I worked in the mental health field long enough to know that everybody’s crazy, and that I don’t need therapy because everyone ELSE is fucking nuts. On the other hand, I’m not above paying someone to let them hear me bitch up a blue streak! 😉

My typical response to stress and the unfairness of life has always been to drink excessively and enjoy the company of inappropriate men. These days, I do both in moderation. I need an outlet, yo.

I’ve never been one to pick up the phone and vent. I had my circle in D.C., though, who knew me well enough to know when to approach and know when to let me slay my demons on my own. The common denominator (other than me being a mild basket case) was that my many someones always knew that something was brewing. They might not have known whether it was a tropical storm or a full-out Cat-5 hurricane, but they just knew.
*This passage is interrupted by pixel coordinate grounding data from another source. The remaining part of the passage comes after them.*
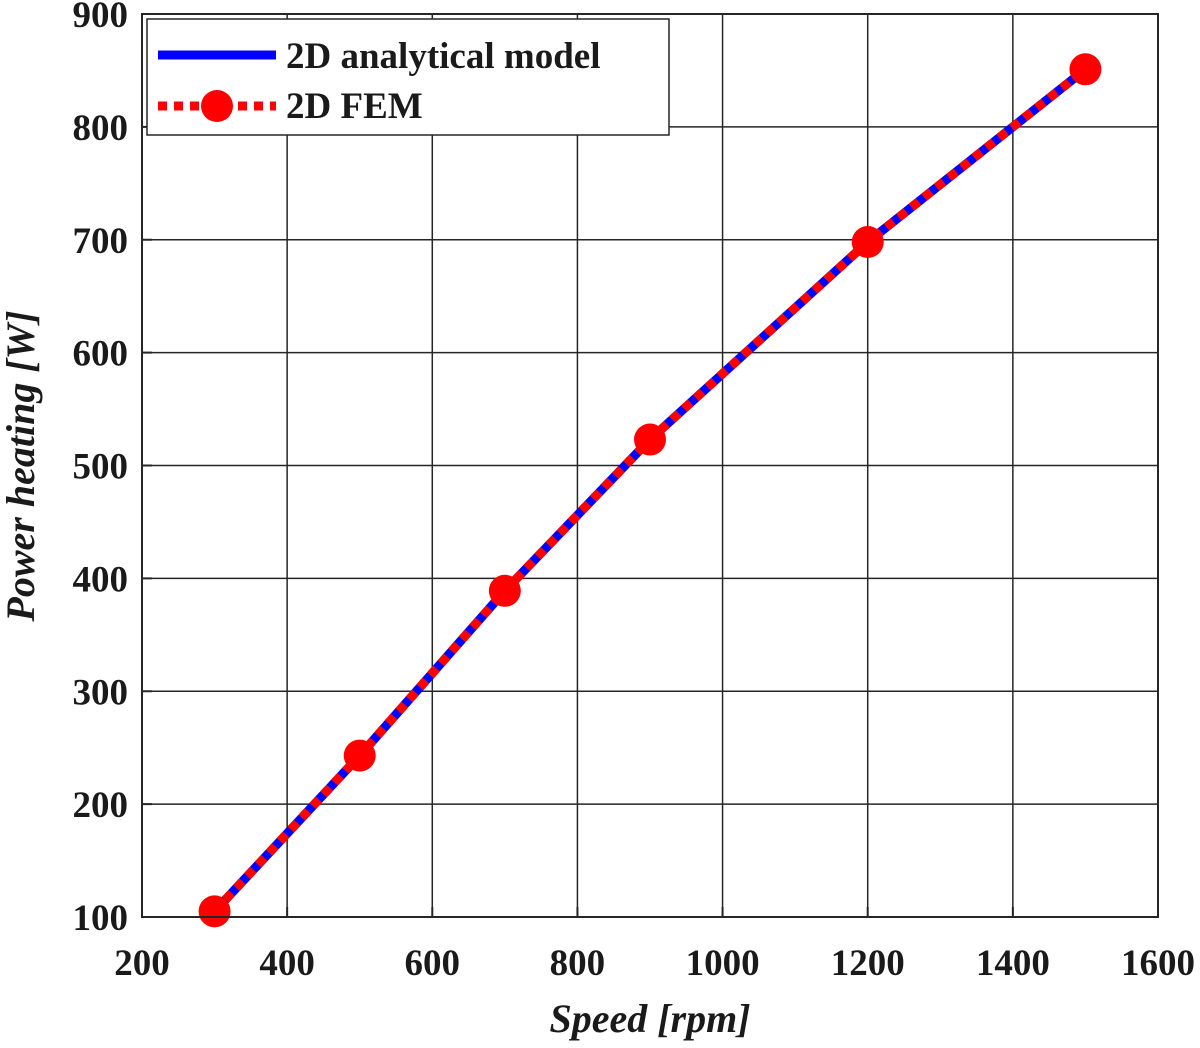 This screenshot has width=1200, height=1048. I want to click on x-tick-label: 800, so click(578, 964).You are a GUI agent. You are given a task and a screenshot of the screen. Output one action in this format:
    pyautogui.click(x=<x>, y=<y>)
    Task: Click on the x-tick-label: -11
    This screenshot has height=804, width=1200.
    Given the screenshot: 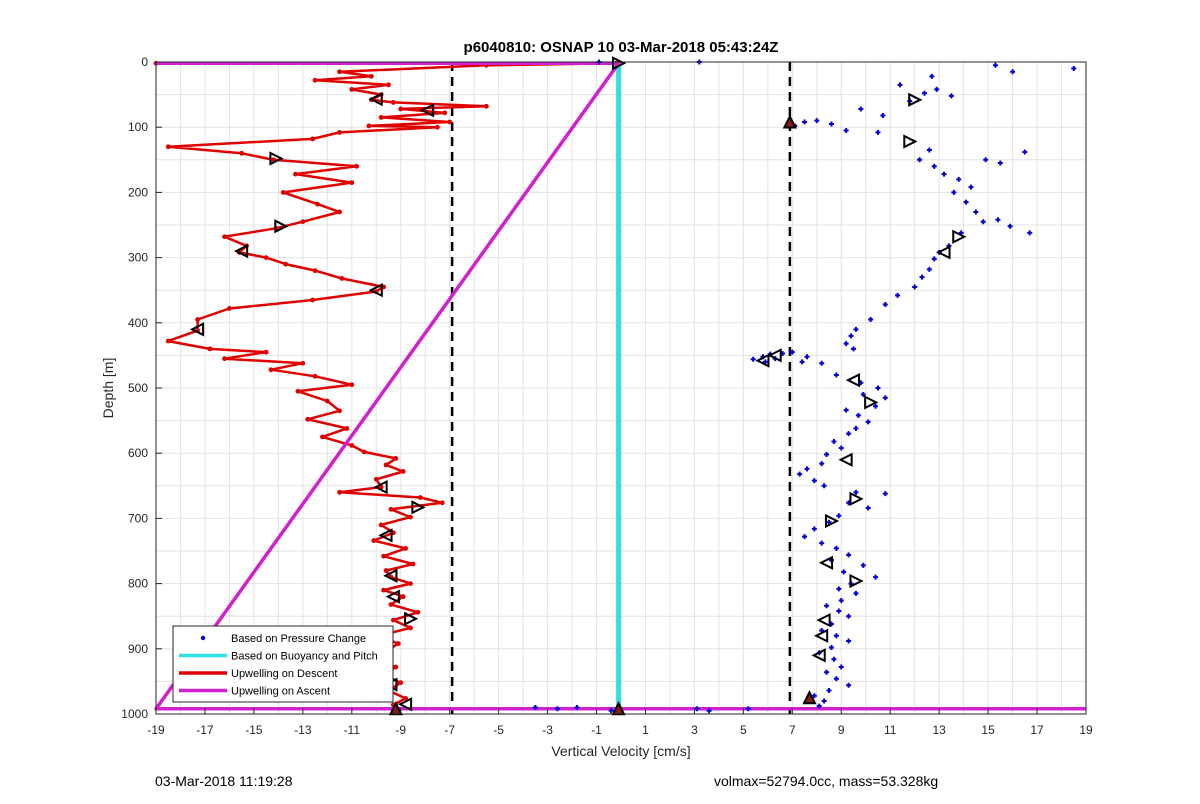 What is the action you would take?
    pyautogui.click(x=352, y=730)
    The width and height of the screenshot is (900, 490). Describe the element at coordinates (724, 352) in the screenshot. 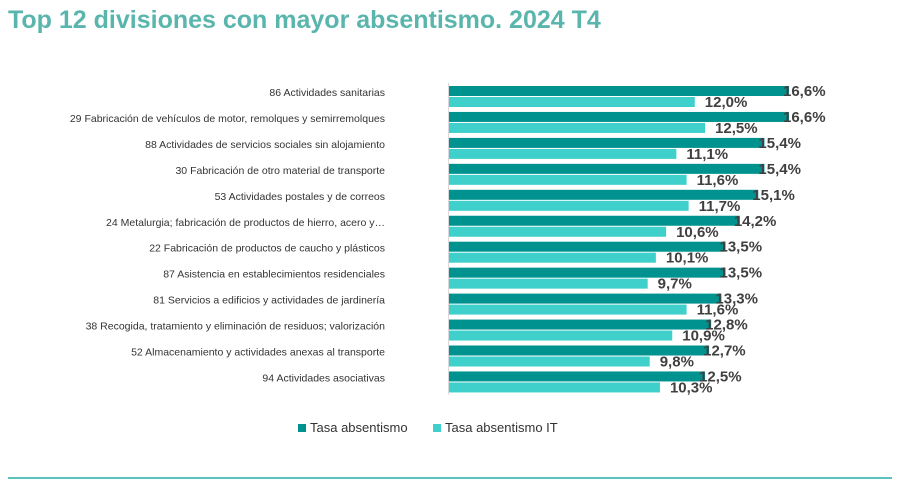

And these days, I feel like a mime. Like, how many times to I have to claw at the invisible box around me before someone realizes this isn’t normal behavior, even for me?

I hit my limit this morning when I was researching local therapists and the Over-Extended Houseguest — who finished off my soy-wasabi peanuts AND found my secret stash of soft chocolate-chip cookies (and ATE THEM) — burst into my room to inform me that someone ran over a frog in the parking lot.

*headslam*

OK, God, I’ll quit asking you for that sign that I need therapy now!

I keep trying to leave my “pity, party of one” but it’s the Hotel California of pity parties this week. But it’s the only party I’m able to attend this weekend, so I’ll have a drink for everyone!